» **本文抜粋**:
飲んだワイン シャンモリワイン(盛田甲州ワイナリー)/柑橘香 穂坂甲州2022 7点

最終更新日

最近何度かお会いしているワイナリー。

色々賞を取ったのが嬉しい様でシールが沢山張ってありますが、フランス・ボルドーの国際ワインコンクール「シタデル・デュ・ヴァン2023」で金賞を取ったシールが真ん中にあります。

ワインデータ

ワイン名:柑橘香 穂坂甲州
生産地:Japan > Yamanashi
生産者:シャンモリワイン(盛田甲州ワイナリー)
品種:Koshu (甲州)
スタイル:White Wine

ワイナリー

尾張国知多郡小鈴谷村(現愛知県常滑市小鈴谷)で江戸時代中期から酒、味噌、醤油の醸造業を営んできた盛田家の11代目久左衛門は、明治政府の富国強兵、殖産興業政策に基づく新規事業を模索しておりましたが、1880年(明治13年)、当時甲州(山梨県)で栽培されていた葡萄に目をつけ、ワインを醸造して国益を図る決心をし、1881年(明治14年)小鈴谷村の官有林520haの使用許可を受けて約50haの葡萄園を開き醸造用葡萄の植え付けを開始しました。

政府のワインの原料葡萄の専門家を招き、栽培指導を受けるなどして盛田葡萄園は着実に成長しつつありました。

» **出題 1**: ワインの紹介記事で「ワインデータ」の下に並ぶ項目名を、記載順にすべて挙げてください。
» **出題 2**: ワインの紹介記事を、最後の文の後から書き進めてください。

» **提供データ**:
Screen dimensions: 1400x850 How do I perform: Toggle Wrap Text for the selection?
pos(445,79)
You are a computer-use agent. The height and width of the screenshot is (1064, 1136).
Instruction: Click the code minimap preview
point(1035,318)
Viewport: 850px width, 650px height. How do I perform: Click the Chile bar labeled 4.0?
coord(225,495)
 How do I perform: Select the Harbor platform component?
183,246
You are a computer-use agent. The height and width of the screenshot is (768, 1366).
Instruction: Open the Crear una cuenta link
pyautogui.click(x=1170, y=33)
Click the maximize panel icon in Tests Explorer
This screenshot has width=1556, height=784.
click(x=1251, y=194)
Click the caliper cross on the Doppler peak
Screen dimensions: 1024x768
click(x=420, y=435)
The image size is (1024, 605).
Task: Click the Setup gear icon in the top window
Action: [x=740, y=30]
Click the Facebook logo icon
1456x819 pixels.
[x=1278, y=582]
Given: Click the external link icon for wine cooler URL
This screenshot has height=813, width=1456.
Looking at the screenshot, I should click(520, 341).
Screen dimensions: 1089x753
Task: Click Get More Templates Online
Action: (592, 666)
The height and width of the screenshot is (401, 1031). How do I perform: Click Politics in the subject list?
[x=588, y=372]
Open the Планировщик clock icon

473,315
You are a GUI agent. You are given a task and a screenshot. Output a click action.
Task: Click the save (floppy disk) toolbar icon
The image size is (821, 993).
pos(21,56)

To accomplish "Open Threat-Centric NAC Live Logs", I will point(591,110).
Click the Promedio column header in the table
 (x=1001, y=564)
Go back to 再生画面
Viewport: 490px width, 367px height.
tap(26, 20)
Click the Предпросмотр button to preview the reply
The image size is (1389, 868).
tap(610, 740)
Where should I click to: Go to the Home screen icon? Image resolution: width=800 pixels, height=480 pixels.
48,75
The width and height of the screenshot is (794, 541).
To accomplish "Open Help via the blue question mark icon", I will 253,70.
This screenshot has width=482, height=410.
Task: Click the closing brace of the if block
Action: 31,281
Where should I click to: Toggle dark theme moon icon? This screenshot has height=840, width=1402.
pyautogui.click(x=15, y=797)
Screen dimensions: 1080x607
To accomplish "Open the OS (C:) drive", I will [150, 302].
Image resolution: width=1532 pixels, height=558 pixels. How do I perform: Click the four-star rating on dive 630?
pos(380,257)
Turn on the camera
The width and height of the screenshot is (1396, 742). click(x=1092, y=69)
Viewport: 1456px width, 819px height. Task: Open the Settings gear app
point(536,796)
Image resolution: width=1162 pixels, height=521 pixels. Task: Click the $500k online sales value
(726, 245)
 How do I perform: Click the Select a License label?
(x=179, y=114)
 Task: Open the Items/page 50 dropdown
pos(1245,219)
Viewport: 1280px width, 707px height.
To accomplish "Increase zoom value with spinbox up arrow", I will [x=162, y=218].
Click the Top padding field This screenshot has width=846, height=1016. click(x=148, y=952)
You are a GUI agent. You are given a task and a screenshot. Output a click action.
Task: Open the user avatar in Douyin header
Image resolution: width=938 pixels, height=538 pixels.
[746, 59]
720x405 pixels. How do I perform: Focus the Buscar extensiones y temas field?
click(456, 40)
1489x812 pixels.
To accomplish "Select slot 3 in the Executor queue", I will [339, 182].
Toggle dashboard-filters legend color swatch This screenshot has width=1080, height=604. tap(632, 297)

» **出力 1**: ワイン名、生産地、生産者、品種、スタイル

» **出力 2**:
当時日本を訪問したフランス農務省の職員は、日本で最も感銘する葡萄園だと述べています。
1886年の農商務省の報告によると葡萄栽培数は、愛知県が全国の約半数を占めるまでになっていました。

ワイン先進国フランスのようなワイン造りをという久左衛門の夢は実現向けて、大きく前進していました。

1885年(明治18年)ワイン醸造場建築の指導者として甲州より技術者を招き、ようやく収穫可能となった葡萄園 から葡萄を収穫し、この年の秋仕込みをする準備を整えていました。
しかし、思いもよらない事態が待ち受けていました。
当時世界的に猛威を振るっていたフィロキセラ(根アブラムシ)が盛田葡萄園にも襲いかかり、たちまち葡萄園は壊滅状態となってしまいました。
フランス並みのワイン造りを目指した久左衛門の夢 は、残念ながら果たされませんでした。

14代目久左衛門の次男和昭は、盛田株式会社を引き継ぐと、11代目が果たせなかったワイン造りに再度挑戦することを決意し、1973年(昭和48年)葡萄、ワイン造りの本場甲州勝沼にワイナリーを設立し、シャンモリワインと命名しました。
その後、順調に発展し、初期工場が手狭となったので、勝沼町の求めに応じて、ワインバレー第1号工場として当工場が完成しました。

このワインは

山梨県韮崎市穂坂町三之蔵地区にて、栽培・収穫した甲州種ぶどうを100%使用しております。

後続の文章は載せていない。